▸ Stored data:
*** Block opens ***

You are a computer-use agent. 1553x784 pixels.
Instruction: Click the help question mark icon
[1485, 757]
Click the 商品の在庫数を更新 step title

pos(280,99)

*** Block closes ***

▸ WORK TO BE COMPLETED:
Could you transcribe all of the data exactly as it is given?

▸ RESULT FOR THIS TASK:
You are a computer-use agent. 1553x784 pixels.
Instruction: Click the help question mark icon
[1485, 757]
Click the 商品の在庫数を更新 step title

pos(280,99)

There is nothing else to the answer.